[Données sources]
__________________________________________________

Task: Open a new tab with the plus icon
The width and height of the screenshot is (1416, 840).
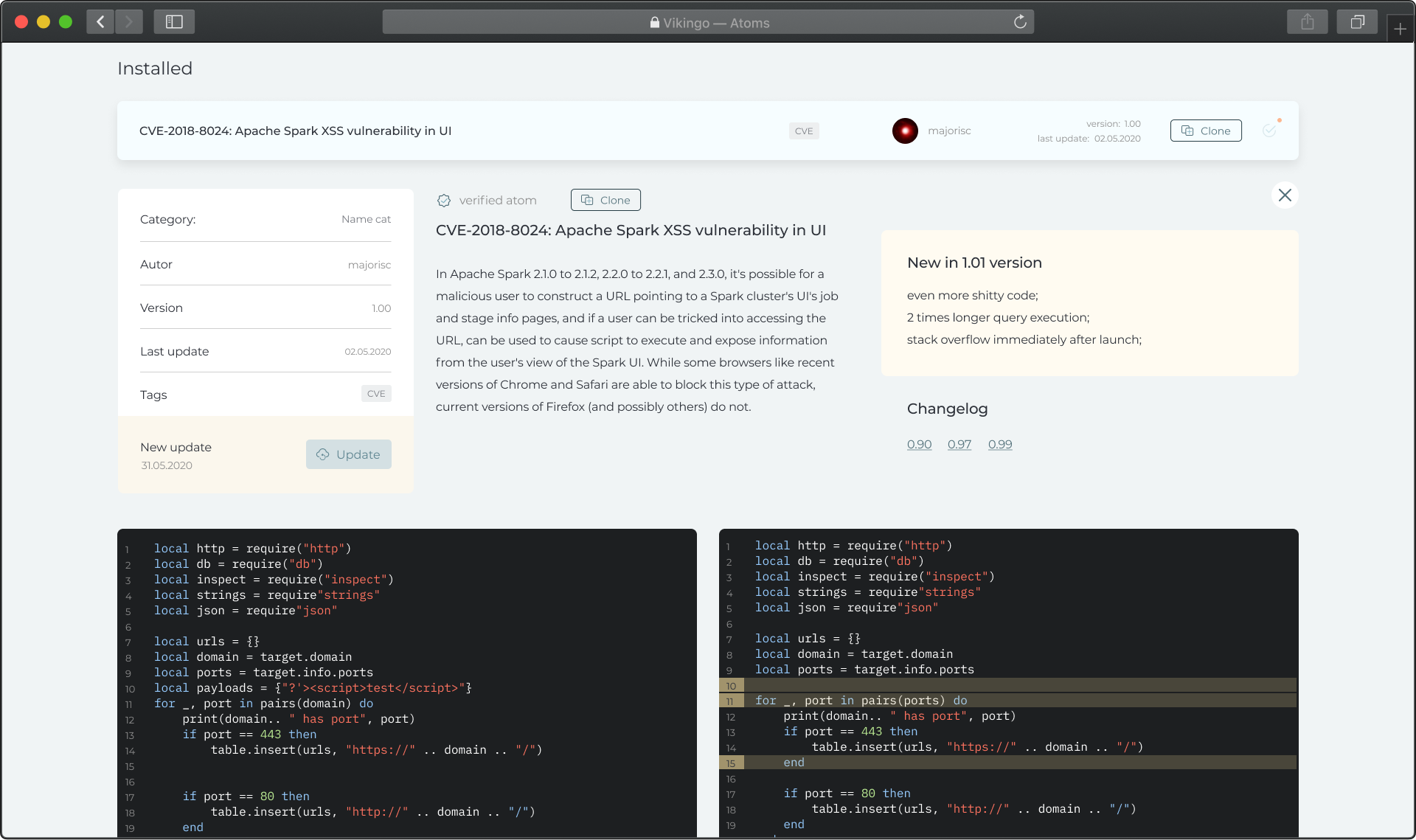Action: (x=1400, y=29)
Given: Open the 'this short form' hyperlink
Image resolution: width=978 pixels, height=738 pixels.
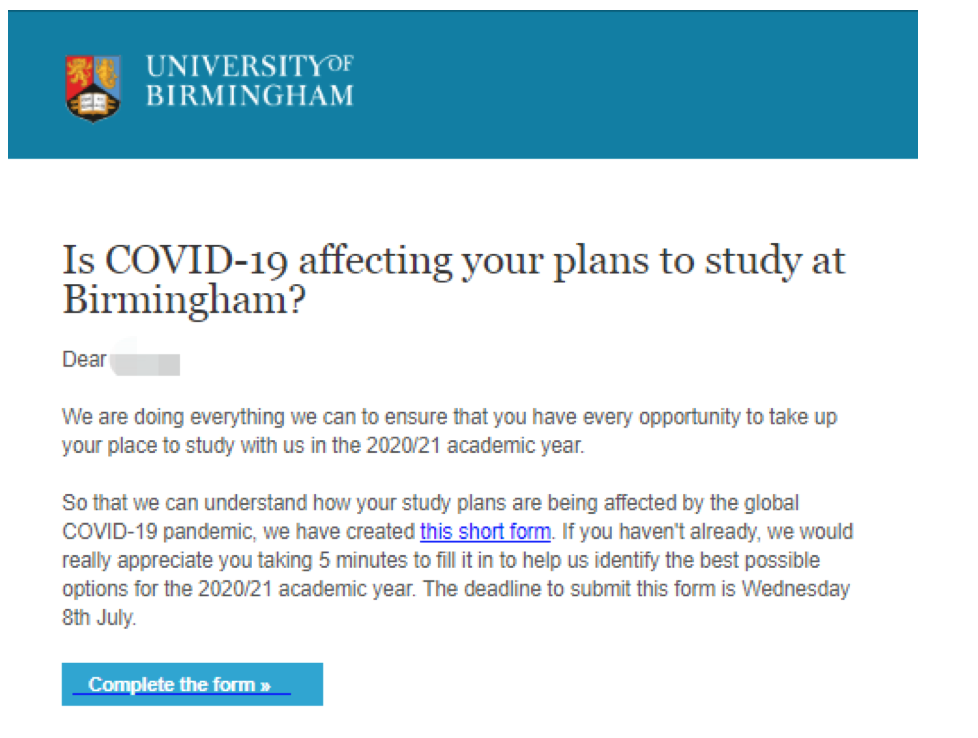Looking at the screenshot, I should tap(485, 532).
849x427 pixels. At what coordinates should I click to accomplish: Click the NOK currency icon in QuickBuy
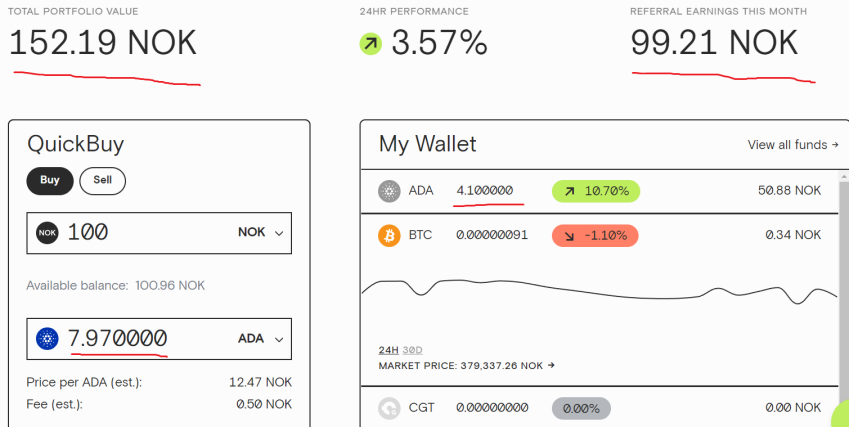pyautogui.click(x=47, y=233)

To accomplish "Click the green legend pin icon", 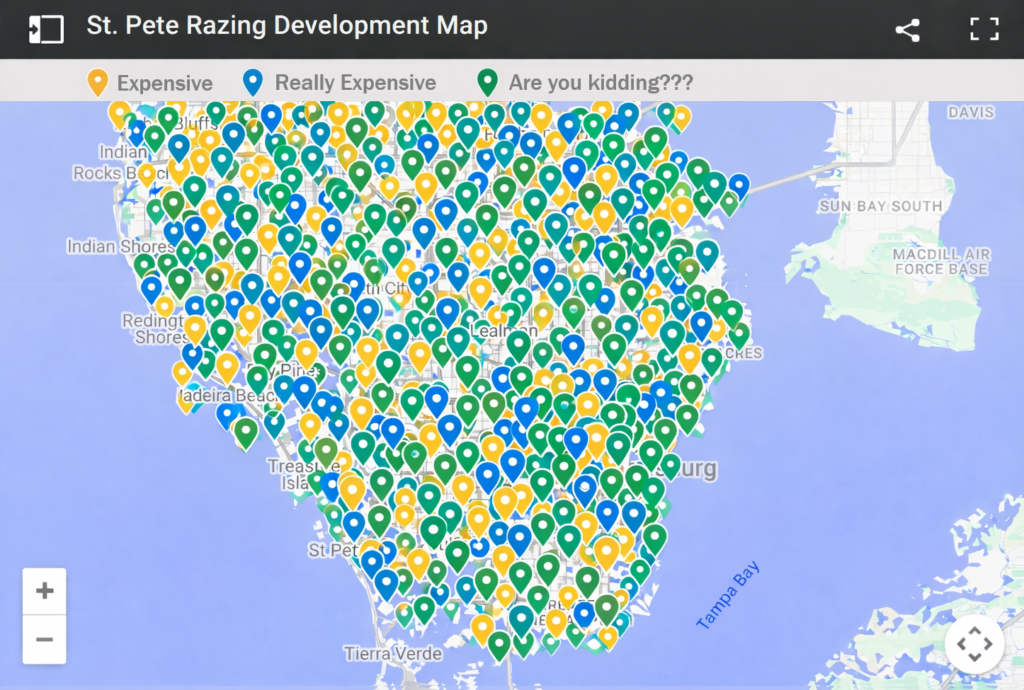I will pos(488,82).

__________________________________________________

Renvoyez toutes les lignes du matériel ci-dessus qui contiennent la chaîne « height ».

**RÉSULTAT:**
The width and height of the screenshot is (1416, 840).
Image resolution: width=978 pixels, height=738 pixels.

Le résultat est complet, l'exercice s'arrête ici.